EXERCISE BRIEF> Would you retype each of the records exactly as shown?

WORKING DATA>

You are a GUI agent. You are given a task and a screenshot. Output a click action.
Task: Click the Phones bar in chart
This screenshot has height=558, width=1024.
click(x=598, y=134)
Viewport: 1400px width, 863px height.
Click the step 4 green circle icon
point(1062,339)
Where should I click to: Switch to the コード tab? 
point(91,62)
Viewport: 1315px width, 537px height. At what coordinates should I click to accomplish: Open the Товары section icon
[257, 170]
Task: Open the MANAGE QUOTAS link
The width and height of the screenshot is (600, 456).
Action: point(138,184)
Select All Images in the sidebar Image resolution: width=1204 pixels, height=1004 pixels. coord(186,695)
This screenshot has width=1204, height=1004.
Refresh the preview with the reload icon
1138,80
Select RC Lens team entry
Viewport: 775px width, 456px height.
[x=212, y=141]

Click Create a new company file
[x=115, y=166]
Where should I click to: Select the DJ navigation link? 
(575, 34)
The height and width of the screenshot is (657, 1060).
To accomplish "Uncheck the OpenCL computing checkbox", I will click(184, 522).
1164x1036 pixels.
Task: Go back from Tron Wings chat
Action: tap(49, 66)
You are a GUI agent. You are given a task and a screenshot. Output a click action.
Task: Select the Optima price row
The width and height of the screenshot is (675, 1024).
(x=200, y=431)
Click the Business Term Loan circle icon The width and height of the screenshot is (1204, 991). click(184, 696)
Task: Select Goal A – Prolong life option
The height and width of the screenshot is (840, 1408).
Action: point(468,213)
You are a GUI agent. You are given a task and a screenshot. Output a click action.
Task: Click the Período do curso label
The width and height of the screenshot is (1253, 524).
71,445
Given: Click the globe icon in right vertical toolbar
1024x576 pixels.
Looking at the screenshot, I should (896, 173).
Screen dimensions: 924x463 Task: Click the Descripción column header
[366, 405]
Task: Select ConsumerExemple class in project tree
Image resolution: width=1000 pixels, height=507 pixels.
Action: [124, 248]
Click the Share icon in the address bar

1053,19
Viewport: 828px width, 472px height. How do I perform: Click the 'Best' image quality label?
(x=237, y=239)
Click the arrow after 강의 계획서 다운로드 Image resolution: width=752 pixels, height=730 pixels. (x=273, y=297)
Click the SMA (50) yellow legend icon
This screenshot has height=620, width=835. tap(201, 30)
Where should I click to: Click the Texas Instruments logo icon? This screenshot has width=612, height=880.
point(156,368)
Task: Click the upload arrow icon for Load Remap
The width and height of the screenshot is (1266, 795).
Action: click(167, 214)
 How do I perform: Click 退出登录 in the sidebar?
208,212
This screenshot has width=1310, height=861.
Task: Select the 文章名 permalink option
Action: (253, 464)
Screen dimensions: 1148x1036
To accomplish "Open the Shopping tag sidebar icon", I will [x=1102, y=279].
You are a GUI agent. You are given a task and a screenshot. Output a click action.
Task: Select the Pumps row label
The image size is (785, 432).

RESPONSE FOR THIS EXERCISE>
You are a GUI agent. You are given a task and a screenshot. Output a click action.
Task: Click the Phones bar in chart
This screenshot has height=558, width=1024.
click(x=598, y=134)
Viewport: 1400px width, 863px height.
Click the step 4 green circle icon
point(1062,339)
Where should I click to: Switch to the コード tab? 
point(91,62)
Viewport: 1315px width, 537px height. At what coordinates should I click to accomplish: Open the Товары section icon
[257, 170]
Task: Open the MANAGE QUOTAS link
The width and height of the screenshot is (600, 456).
Action: point(138,184)
Select All Images in the sidebar Image resolution: width=1204 pixels, height=1004 pixels. coord(186,695)
This screenshot has width=1204, height=1004.
Refresh the preview with the reload icon
1138,80
Select RC Lens team entry
Viewport: 775px width, 456px height.
[x=212, y=141]

Click Create a new company file
[x=115, y=166]
Where should I click to: Select the DJ navigation link? 
(575, 34)
The height and width of the screenshot is (657, 1060).
To accomplish "Uncheck the OpenCL computing checkbox", I will click(184, 522).
1164x1036 pixels.
Task: Go back from Tron Wings chat
Action: tap(49, 66)
You are a GUI agent. You are given a task and a screenshot. Output a click action.
Task: Select the Optima price row
The width and height of the screenshot is (675, 1024).
(x=200, y=431)
Click the Business Term Loan circle icon The width and height of the screenshot is (1204, 991). click(184, 696)
Task: Select Goal A – Prolong life option
The height and width of the screenshot is (840, 1408).
Action: point(468,213)
You are a GUI agent. You are given a task and a screenshot. Output a click action.
Task: Click the Período do curso label
The width and height of the screenshot is (1253, 524).
71,445
Given: Click the globe icon in right vertical toolbar
1024x576 pixels.
Looking at the screenshot, I should (896, 173).
Screen dimensions: 924x463 Task: Click the Descripción column header
[366, 405]
Task: Select ConsumerExemple class in project tree
Image resolution: width=1000 pixels, height=507 pixels.
Action: [124, 248]
Click the Share icon in the address bar

1053,19
Viewport: 828px width, 472px height. How do I perform: Click the 'Best' image quality label?
(x=237, y=239)
Click the arrow after 강의 계획서 다운로드 Image resolution: width=752 pixels, height=730 pixels. (x=273, y=297)
Click the SMA (50) yellow legend icon
This screenshot has height=620, width=835. tap(201, 30)
Where should I click to: Click the Texas Instruments logo icon? This screenshot has width=612, height=880.
point(156,368)
Task: Click the upload arrow icon for Load Remap
The width and height of the screenshot is (1266, 795).
Action: click(167, 214)
 How do I perform: Click 退出登录 in the sidebar?
208,212
This screenshot has width=1310, height=861.
Task: Select the 文章名 permalink option
Action: (253, 464)
Screen dimensions: 1148x1036
To accomplish "Open the Shopping tag sidebar icon", I will [x=1102, y=279].
You are a GUI agent. You are given a task and a screenshot. Output a click action.
Task: Select the Pumps row label
The image size is (785, 432).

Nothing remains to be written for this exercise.